** BEGIN SUPPLIED DATA **

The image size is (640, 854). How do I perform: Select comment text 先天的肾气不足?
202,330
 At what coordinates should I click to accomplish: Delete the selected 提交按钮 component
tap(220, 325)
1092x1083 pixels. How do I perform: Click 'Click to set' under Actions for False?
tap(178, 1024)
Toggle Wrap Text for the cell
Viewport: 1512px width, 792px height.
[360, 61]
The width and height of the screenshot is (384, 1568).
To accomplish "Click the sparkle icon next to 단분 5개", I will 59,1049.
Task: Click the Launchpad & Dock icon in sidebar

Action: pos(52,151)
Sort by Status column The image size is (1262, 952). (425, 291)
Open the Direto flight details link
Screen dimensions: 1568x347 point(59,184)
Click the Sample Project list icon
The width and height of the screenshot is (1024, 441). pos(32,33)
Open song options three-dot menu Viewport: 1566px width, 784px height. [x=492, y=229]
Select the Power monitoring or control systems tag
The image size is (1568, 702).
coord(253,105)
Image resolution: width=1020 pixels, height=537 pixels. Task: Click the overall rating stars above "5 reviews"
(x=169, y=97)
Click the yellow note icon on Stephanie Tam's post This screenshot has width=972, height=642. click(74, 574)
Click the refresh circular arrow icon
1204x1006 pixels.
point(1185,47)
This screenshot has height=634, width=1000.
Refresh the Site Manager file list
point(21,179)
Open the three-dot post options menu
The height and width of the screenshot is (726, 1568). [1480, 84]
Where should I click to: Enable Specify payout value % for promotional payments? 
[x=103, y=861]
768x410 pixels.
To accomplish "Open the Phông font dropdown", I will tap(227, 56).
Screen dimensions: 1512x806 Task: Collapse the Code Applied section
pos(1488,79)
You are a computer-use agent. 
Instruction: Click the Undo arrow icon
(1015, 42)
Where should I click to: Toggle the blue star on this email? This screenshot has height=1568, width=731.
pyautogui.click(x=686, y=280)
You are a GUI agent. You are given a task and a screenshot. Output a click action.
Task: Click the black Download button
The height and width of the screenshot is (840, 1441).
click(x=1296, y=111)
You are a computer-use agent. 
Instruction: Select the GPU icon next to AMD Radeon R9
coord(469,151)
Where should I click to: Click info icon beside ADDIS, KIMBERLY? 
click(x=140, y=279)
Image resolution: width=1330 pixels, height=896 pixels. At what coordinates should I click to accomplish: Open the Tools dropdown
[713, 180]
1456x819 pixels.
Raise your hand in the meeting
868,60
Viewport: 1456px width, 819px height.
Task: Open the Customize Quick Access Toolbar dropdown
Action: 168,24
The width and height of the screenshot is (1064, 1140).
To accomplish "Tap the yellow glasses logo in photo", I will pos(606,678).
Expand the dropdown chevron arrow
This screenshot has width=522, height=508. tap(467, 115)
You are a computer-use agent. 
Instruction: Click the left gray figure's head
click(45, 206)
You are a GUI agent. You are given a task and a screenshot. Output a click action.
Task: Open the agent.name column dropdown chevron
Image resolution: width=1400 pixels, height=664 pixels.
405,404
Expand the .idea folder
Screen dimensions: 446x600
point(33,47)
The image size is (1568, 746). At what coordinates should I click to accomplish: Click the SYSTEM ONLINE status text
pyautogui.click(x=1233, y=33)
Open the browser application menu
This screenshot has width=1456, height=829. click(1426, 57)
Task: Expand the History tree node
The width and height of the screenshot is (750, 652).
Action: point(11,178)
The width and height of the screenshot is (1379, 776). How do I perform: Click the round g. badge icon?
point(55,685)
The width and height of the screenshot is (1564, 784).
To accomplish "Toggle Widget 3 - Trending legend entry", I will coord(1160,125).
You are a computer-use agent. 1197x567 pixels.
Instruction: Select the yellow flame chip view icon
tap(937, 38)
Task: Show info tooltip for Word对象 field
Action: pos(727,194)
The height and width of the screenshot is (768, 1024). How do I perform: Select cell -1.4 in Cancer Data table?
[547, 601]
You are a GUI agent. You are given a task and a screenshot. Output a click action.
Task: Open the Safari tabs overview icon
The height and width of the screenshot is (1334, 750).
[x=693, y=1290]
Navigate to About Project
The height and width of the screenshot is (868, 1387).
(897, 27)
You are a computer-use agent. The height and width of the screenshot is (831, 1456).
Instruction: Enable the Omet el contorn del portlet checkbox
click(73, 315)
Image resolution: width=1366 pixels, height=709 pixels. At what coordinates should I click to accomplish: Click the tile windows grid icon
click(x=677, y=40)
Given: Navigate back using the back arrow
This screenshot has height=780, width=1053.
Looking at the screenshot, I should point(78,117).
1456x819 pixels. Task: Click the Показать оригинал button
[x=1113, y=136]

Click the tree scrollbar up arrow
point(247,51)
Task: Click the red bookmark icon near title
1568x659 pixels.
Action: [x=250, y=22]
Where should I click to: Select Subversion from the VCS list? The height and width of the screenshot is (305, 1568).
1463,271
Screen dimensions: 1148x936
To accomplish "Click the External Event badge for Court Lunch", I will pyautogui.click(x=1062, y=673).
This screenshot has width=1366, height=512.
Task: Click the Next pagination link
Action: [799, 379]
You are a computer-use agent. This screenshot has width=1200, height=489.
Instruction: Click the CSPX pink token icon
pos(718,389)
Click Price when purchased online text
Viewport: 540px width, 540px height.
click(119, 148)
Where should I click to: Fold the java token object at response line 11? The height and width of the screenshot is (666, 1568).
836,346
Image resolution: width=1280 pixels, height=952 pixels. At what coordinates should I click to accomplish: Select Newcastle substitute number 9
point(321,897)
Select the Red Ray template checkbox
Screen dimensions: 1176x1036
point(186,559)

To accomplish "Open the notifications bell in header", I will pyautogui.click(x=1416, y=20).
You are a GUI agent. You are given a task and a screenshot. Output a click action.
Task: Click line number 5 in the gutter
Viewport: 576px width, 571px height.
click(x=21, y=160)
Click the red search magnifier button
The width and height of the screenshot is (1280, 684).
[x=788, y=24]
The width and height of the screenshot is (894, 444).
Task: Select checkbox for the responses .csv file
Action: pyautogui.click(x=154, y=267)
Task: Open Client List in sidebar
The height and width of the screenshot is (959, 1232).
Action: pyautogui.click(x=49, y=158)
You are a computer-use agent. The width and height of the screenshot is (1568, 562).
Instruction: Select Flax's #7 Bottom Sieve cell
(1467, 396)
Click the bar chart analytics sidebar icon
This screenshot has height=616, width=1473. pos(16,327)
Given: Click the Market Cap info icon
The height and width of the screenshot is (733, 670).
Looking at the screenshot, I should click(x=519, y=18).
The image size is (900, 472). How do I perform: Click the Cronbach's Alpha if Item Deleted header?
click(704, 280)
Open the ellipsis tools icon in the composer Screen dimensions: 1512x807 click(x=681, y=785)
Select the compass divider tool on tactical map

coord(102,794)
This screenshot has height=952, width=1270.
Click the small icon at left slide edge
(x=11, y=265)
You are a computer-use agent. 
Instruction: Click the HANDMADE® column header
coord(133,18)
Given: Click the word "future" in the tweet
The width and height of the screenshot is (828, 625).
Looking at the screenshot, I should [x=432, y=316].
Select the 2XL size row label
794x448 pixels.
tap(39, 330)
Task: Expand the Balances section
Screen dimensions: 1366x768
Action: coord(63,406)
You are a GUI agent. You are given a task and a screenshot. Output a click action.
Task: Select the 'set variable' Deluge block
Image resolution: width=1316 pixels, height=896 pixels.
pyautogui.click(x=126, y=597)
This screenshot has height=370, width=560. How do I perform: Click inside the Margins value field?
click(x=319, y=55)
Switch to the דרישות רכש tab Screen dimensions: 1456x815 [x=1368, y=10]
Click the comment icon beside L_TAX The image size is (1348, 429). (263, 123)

** END SUPPLIED DATA **

Write out the stretch of the listing from the line containing "Where should I click to: Fold" through the line containing "(1467, 396)", substituting "side panel" for "sidebar" and leaving everything else unchanged.

- [ANSWER TO THIS EXERCISE]
Where should I click to: Fold the java token object at response line 11? The height and width of the screenshot is (666, 1568).
836,346
Image resolution: width=1280 pixels, height=952 pixels. At what coordinates should I click to accomplish: Select Newcastle substitute number 9
point(321,897)
Select the Red Ray template checkbox
Screen dimensions: 1176x1036
point(186,559)

To accomplish "Open the notifications bell in header", I will pyautogui.click(x=1416, y=20).
You are a GUI agent. You are given a task and a screenshot. Output a click action.
Task: Click line number 5 in the gutter
Viewport: 576px width, 571px height.
click(x=21, y=160)
Click the red search magnifier button
The width and height of the screenshot is (1280, 684).
[x=788, y=24]
The width and height of the screenshot is (894, 444).
Task: Select checkbox for the responses .csv file
Action: pyautogui.click(x=154, y=267)
Task: Open Client List in side panel
The height and width of the screenshot is (959, 1232).
Action: pyautogui.click(x=49, y=158)
You are a computer-use agent. The width and height of the screenshot is (1568, 562).
Instruction: Select Flax's #7 Bottom Sieve cell
(1467, 396)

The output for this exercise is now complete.